Classification of Tumor Marker and their association to type of malignancies
Type of Tumor Marker | Major diseases | Minor diseases |
---|---|---|
Enzymes: | ||
Alkaline phosphatase | Bone Liver and Placenta | Leukemia, Sarcoma, Lymphoma |
Creatine kinase | Prostate, Lung (SCC) | Breast, colon, ovary, stomach |
Lactate dehydrogenase | Liver, Lymphoma, Leukemia | Breast, colon, stomach, lung |
Neuron Specific Enolase | Lung (SCC), Neuroblastoma | Pheochromocytoma, Carcinoid |
Prostatic Acid Phosphatase (PAP) | Prostate Cancer | Oesteogenic sarcoma, Multiple myeloma, Bone Metastasis |
Prostatic specific antigen (PSA) | Prostatic cancer | BPH |
Hormones: | ||
Adrenocorticotrophic Hormone (ACTH) | Lung (Small cell carcinoma) | Pancreatic, Breast, Gastric, colon |
Calcitonin | Medullary carcinoma thyroid | Carcinoid, Breast, lung |
Human chorionic gonadotrophin | Choriocarcinoma | Testicular tumor, Trophoblastic tumor |
Oncofetal antigens | ||
α-Fetoprotein | Primary hepatocellular carcinoma | Teratoblastoma of ovary and testis |
Carcinoembryonic Antigen (CEA) | Colorectal carcinoma | Gastrointestinal, Pancreatic, lung, breast |
Tissue polypeptide Antigen | Breasr, colon, ovary | Choriocarcinoma (TPA+), Hepatocellular (TPA-) |
Sq cell ca antigen | Cervical, lung, skin | Gastrointestinal, ovaries, urogenital |
Carbohydrate antigen | ||
Episialin | ||
CA 15-3 | Breast | Pancreatic, ovaries, lung, colorectal |
CA 549 | Breast | Metastatic ovarian, prostate, lung |
CA 27.29 | Breast (Recurrent) | — |
Mucin like carcinoma associated antigen (MCA) | Breast | Ovaries, cervical, endometrial |
CA – 125 | Ovaries & Endometrial | Pancreatic, lung, breast, Gastrointestinal |
Du – PAN – 2 | Pancreatic | Biliary, hepatocellular, Gastrointestinal |
Blood group antigen | ||
CA 19 – 9 | Colorectal, Pancreatic | Gastrointestinal, Hepatic |
CA 50 | Pancreatic & Colorectal | Gastrointestinal, Hepatic |
CA 72 – 4 | Gastrointestinal, ovary | Breast, Colon |
CA 242 | Pancreatic & Colorectal | Gastric carcinoma |
Receptors and other marker | ||
Estrogen & Progesterone | Breast carcinoma | — |
Catecholamines Metabol | Neuroblastoma, Pheochromocytoma | — |
Hydroxyproline Proteins | Bone metastasis (breast), Multiple myeloma | — |
Immunoglobulins | Multiple myeloma, Lymphoma | Waldenstrom macroglobinaemia |
Microglobulin | Multiple myeloma, B cell Lymph | Waldenstrom macroglobinaemia |
C-peptide | Insulinoma | — |
Bladder tumor associated antigen | Urinary bladder tumor | — |
Nuclear matrix protein | TCC of urinary bladder | — |
(NMP 22) | ||
Genetic markers | ||
Oncogenes | ||
N-ras mutation | Neuroblastoma, Myeloid leukemia | — |
K-ras mutation | Pancreatic, Leukemia, Lymphoma | Colon, Lung, Bladder |
c-erb B-2 amplification | Breast | Ovarian & Gastrointestinal |
c-myc translocation | B&T cell lymphoma | Lung (SCC) |
Suppressor genes | ||
Retinoblastoma gene | Retinoblastoma | Oesteogenic sarcoma, Lung (SCC) |
P53 gene | Breast, colon | Liver, Renal cell, Bladder, Sarcoma |
APC gene | Colorectal | — |
Neurofibromatosis ty 1 | Neurofibromatosis | Colon, Melanoma, Neuroblastoma |
BRCA 1 & 2 | Breast | Neurofibromatosis, Melanoma |
WT 1 | Wilm's tumor | — |
Increase of enzymes, isoenzymes and hormones is not specific or sensitive enough to identify the type of cancer with exception of PSA (13).

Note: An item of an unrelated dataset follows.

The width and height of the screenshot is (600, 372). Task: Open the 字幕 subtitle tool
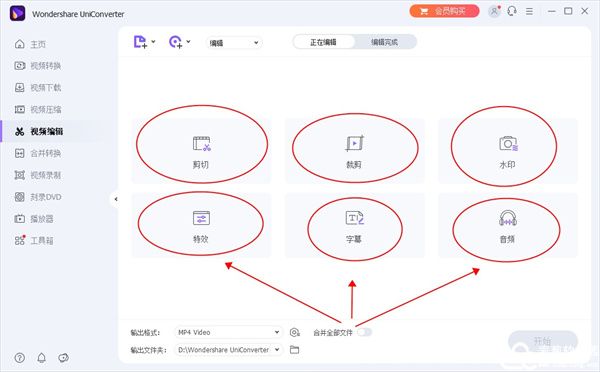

Oncofetal antigen, the protein produced during fetal life and whose concentration increase in certain cancers do play some role in diagnosis of small group of cancers (Table 1). Carbohydrate markers are new generation of markers and tend to be more specific than naturally secreted markers like enzymes and hormones (14). Amongst the genetic markers, oncogenes (cell activation gene) code for proteins that function at some stage of activation of cells for proliferation. These are associated with hematological malignancies. The other class of tumor gene, the suppressor gene (recognition and repair of damaged DNA) is associated with solid tumors and cause and effect is due to the loss of gene rather than activation.